Recorded information:
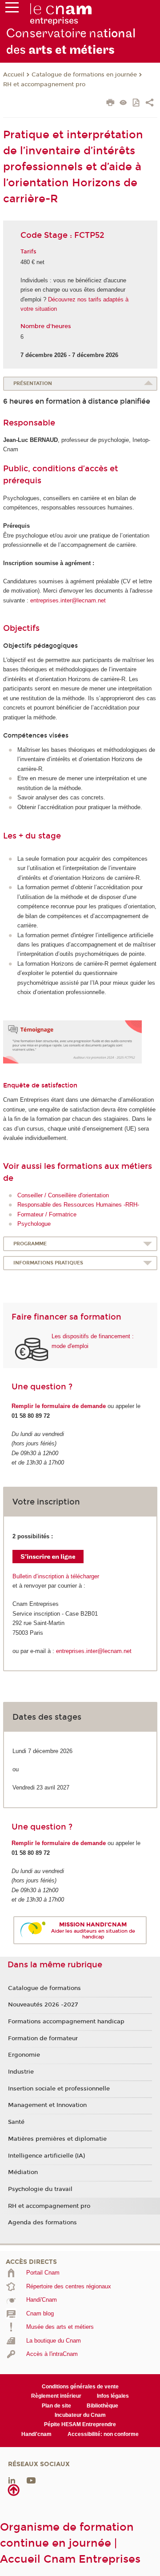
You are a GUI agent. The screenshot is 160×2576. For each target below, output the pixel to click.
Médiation (23, 2172)
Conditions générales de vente (80, 2386)
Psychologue (34, 1223)
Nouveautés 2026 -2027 (43, 2004)
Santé (16, 2122)
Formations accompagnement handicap (66, 2021)
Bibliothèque (102, 2406)
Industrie (21, 2071)
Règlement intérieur (56, 2396)
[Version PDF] (136, 103)
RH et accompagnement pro (44, 84)
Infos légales (113, 2396)
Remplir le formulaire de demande (59, 1406)
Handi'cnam (36, 2434)
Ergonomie (24, 2054)
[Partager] (149, 103)
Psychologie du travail (40, 2189)
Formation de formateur (43, 2038)
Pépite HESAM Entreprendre (80, 2424)
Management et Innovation (47, 2105)
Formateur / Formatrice (46, 1214)
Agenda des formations (42, 2222)
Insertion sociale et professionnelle (59, 2088)
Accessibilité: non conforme (103, 2434)
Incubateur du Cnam (80, 2415)
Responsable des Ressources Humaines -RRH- (78, 1204)
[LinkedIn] (12, 2480)
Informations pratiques (48, 1263)
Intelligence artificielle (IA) (46, 2155)
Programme (30, 1244)
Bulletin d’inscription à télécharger (55, 1576)
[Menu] (12, 9)
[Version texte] (123, 103)
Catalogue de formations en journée (84, 74)
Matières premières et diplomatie (57, 2139)
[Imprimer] (110, 103)
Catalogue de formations (44, 1988)
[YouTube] (31, 2480)
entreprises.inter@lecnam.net (68, 600)
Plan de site (56, 2406)
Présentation (32, 383)
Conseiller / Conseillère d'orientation (63, 1195)
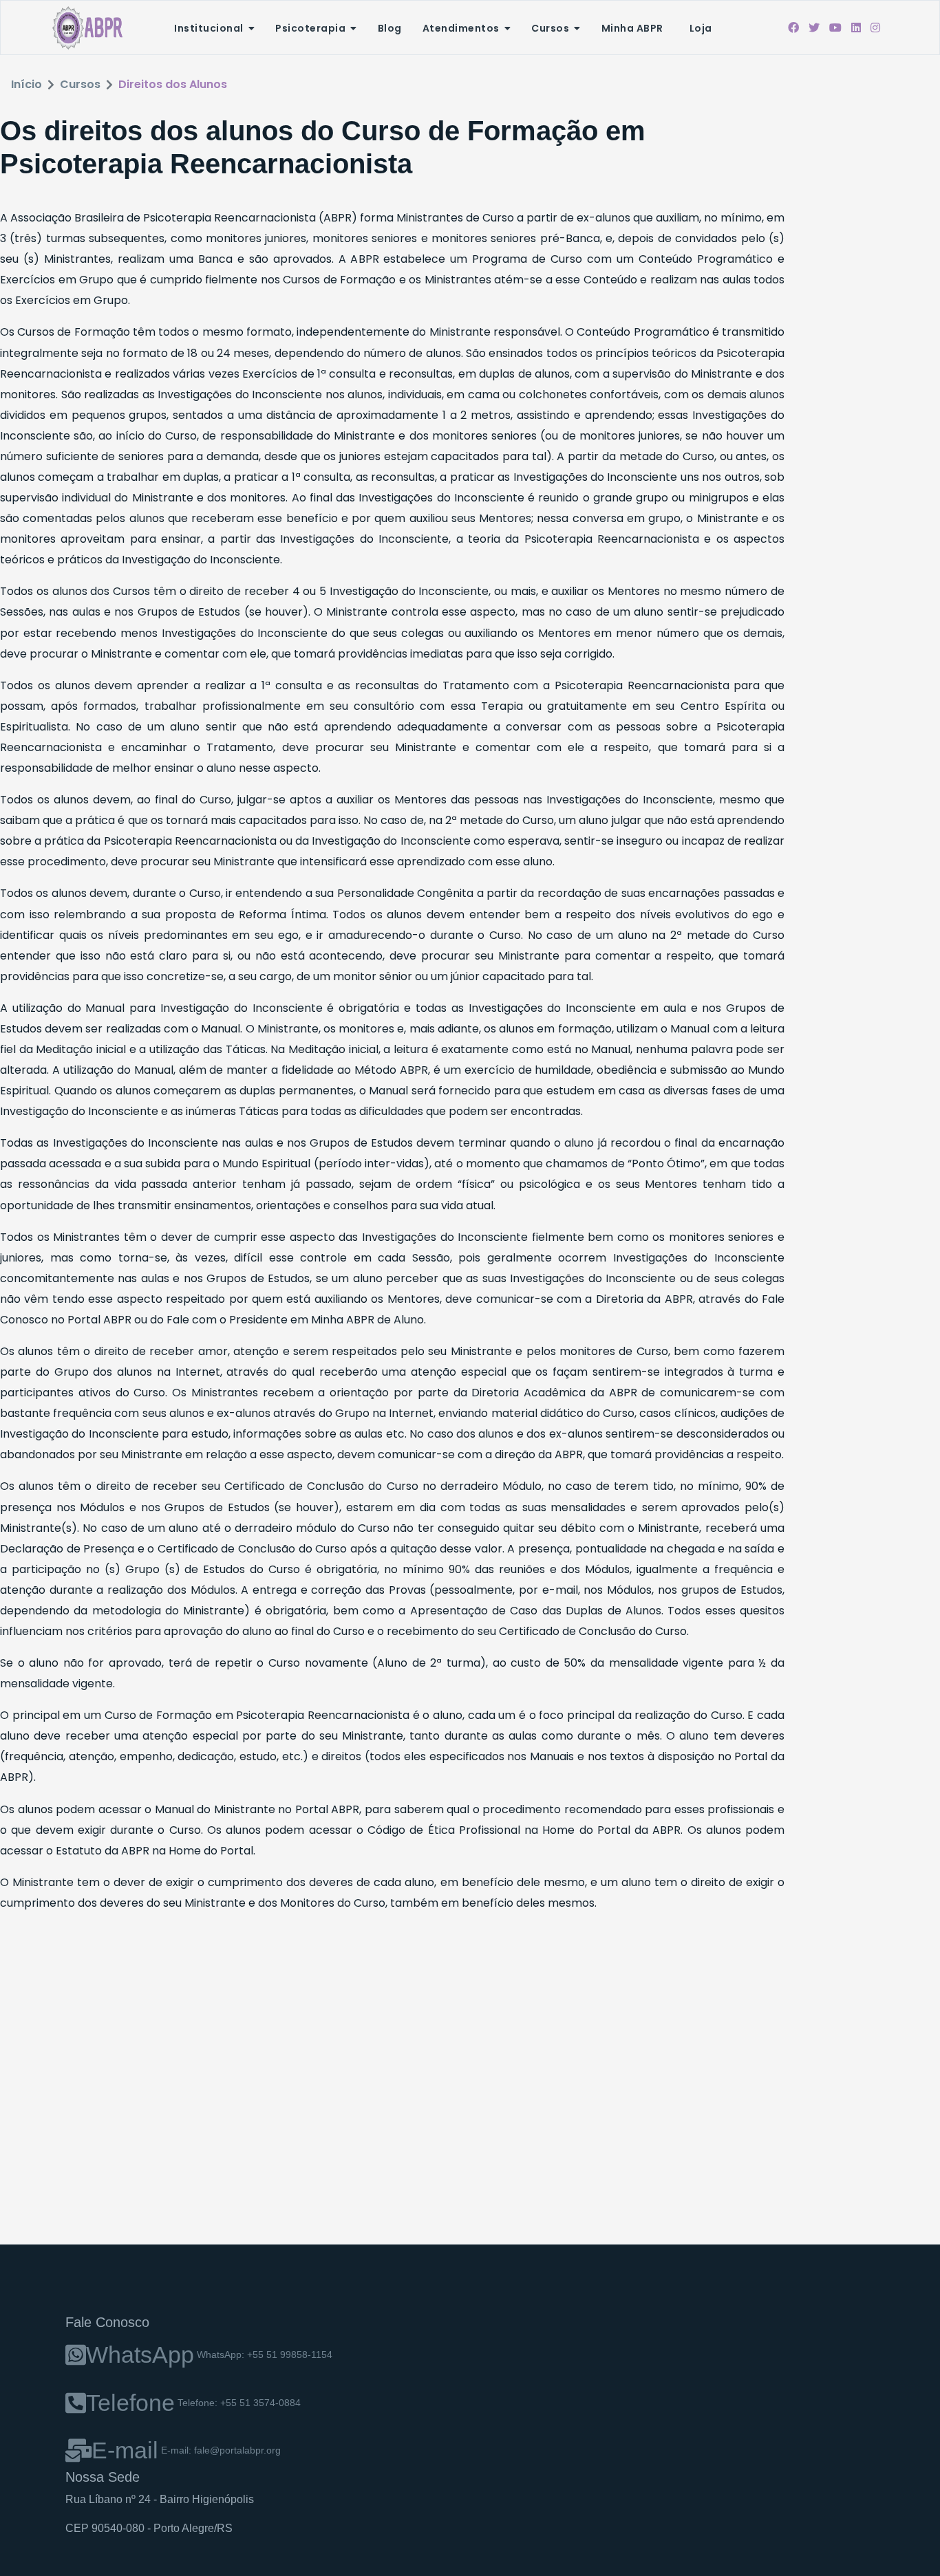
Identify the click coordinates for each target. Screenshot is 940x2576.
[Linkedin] (856, 28)
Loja (701, 28)
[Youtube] (835, 28)
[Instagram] (875, 28)
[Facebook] (793, 28)
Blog (390, 28)
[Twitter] (814, 28)
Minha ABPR (632, 28)
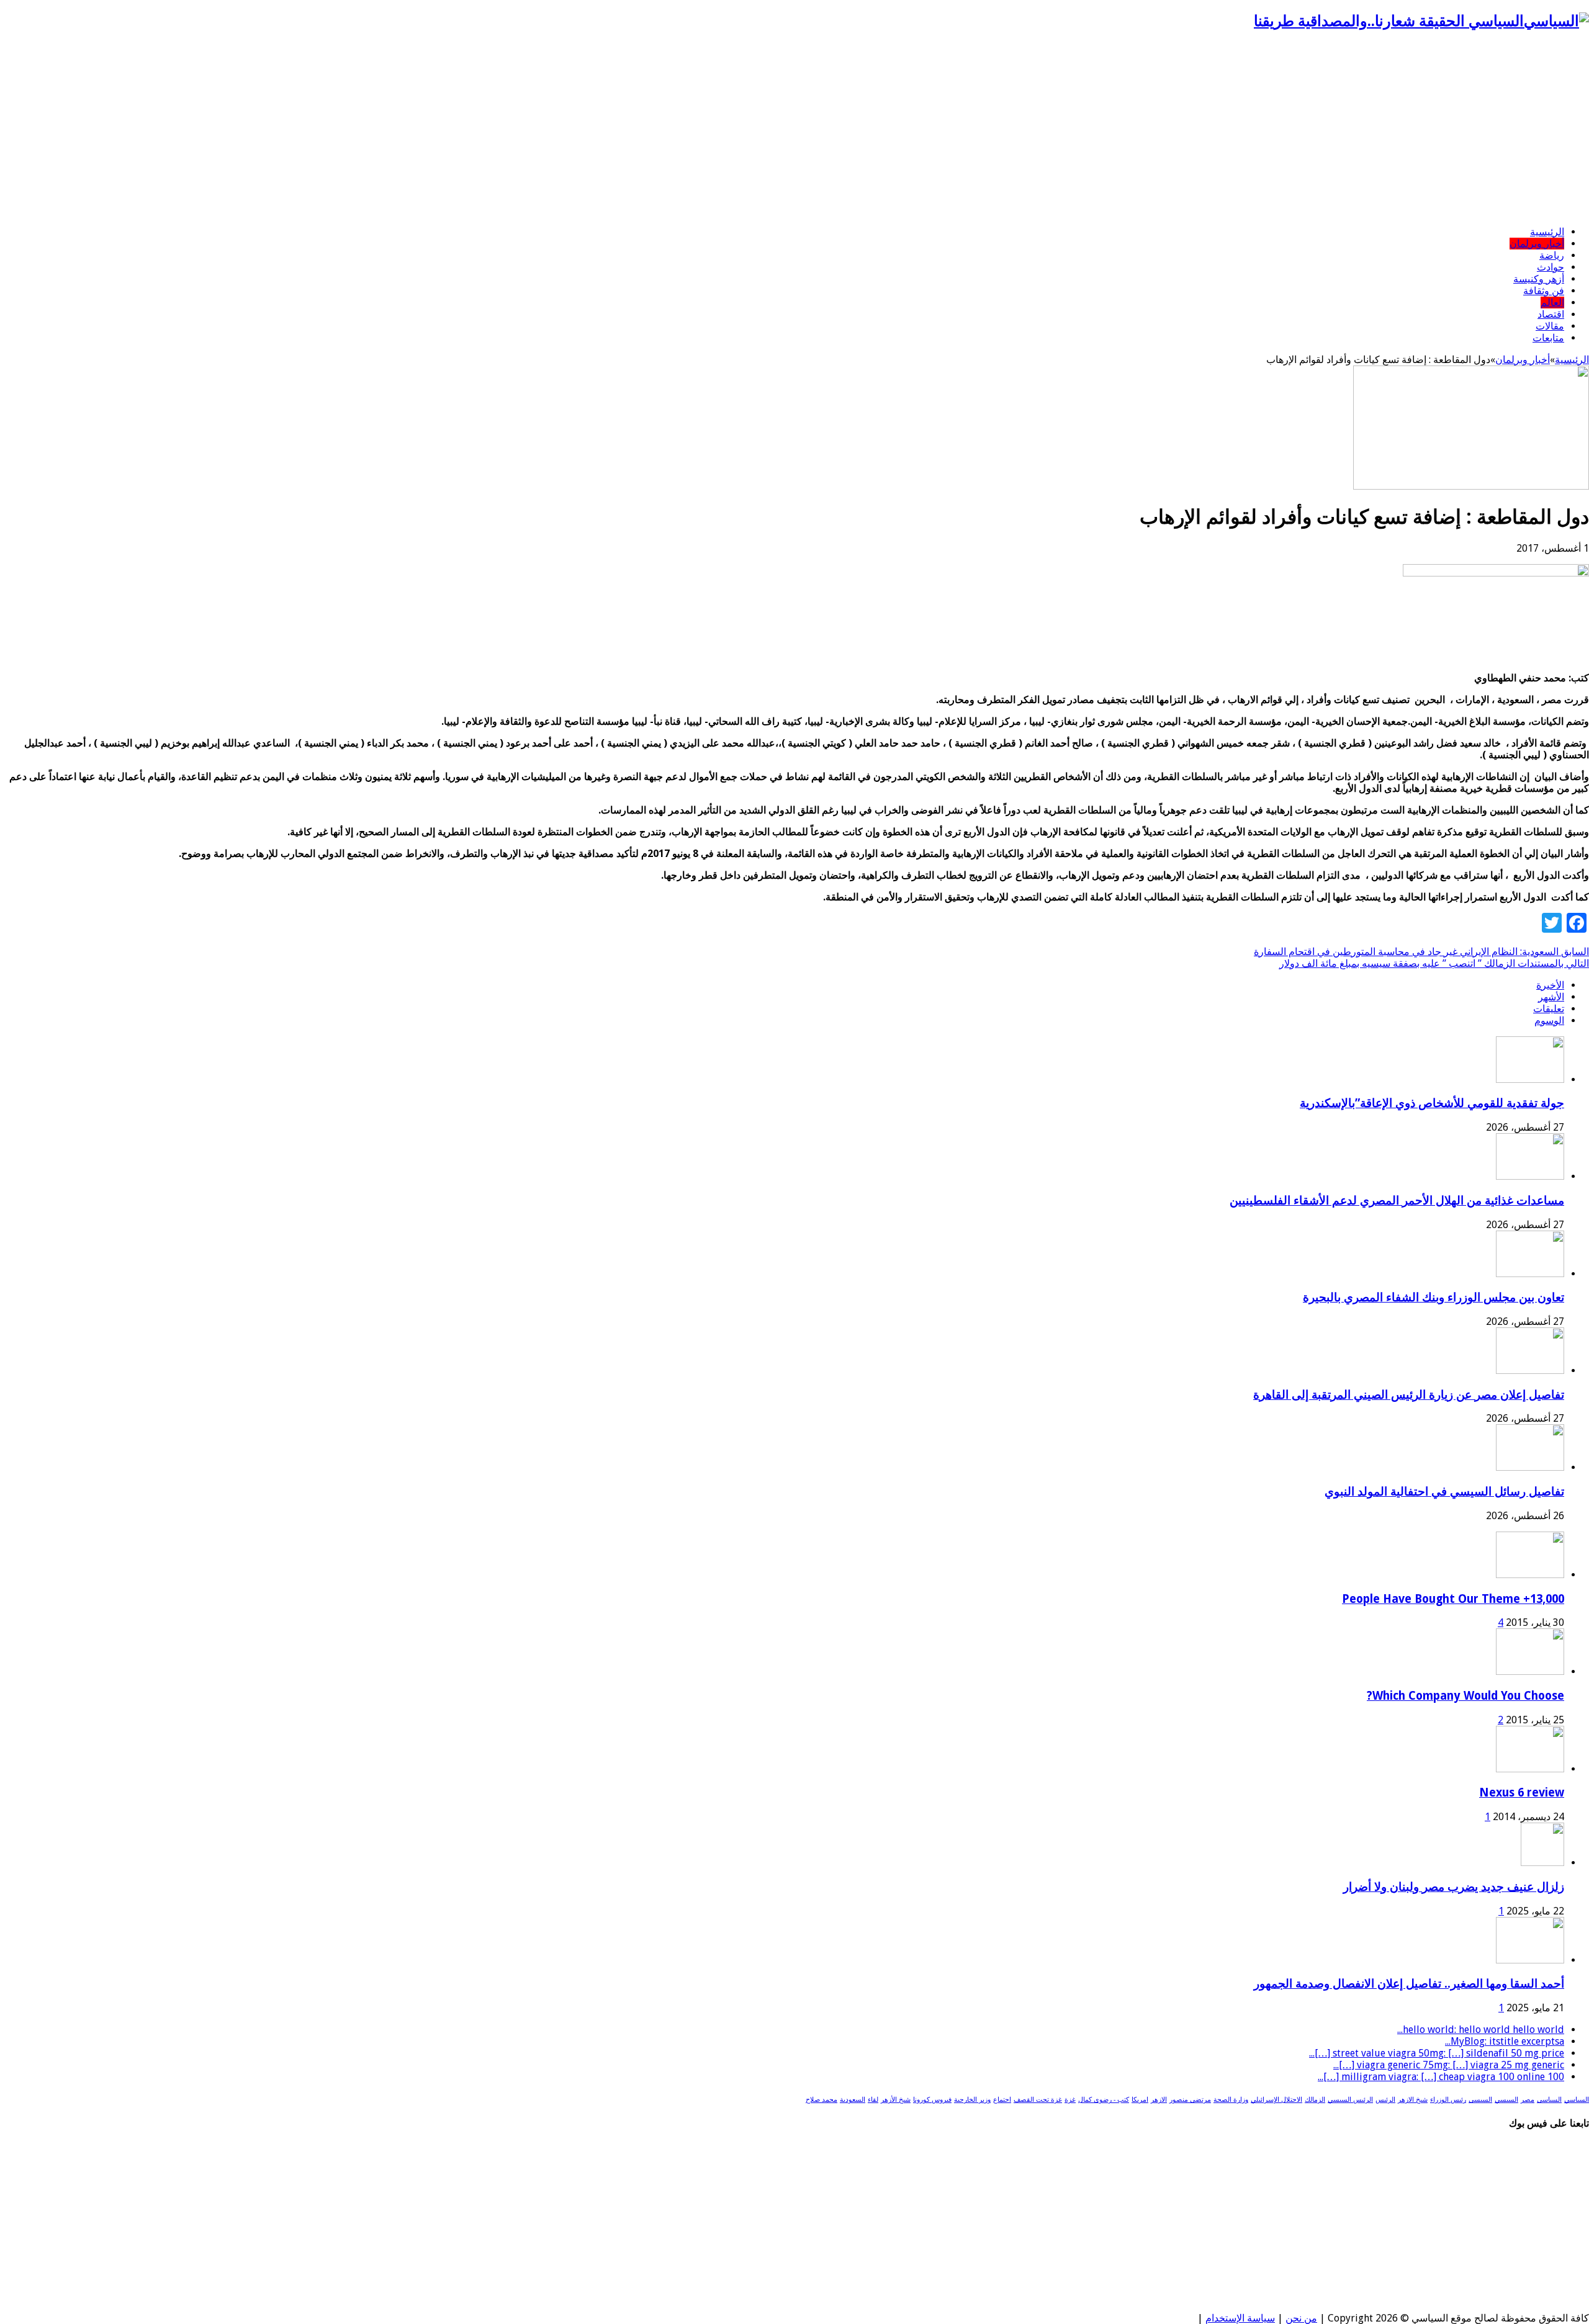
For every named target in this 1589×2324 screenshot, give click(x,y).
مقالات (1550, 326)
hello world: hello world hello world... (1480, 2029)
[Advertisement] (794, 129)
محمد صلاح (821, 2100)
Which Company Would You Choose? (1465, 1695)
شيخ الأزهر (896, 2100)
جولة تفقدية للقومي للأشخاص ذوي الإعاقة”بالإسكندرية (1432, 1103)
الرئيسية (1547, 232)
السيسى (1480, 2100)
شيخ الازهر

Exercise goal:
Would you please reproduce the entries above, starting at the line with "Identify the click" and stopping after the line with "مقالات (1550, 326)"? Omit any pictures.

Task result:
Identify the click coordinates for each target. Screenshot is 940x2576.
[Linkedin] (856, 28)
Loja (701, 28)
[Youtube] (835, 28)
[Instagram] (875, 28)
[Facebook] (793, 28)
Blog (390, 28)
[Twitter] (814, 28)
Minha ABPR (632, 28)
For every named target in this 1589×2324 screenshot, give click(x,y).
مقالات (1550, 326)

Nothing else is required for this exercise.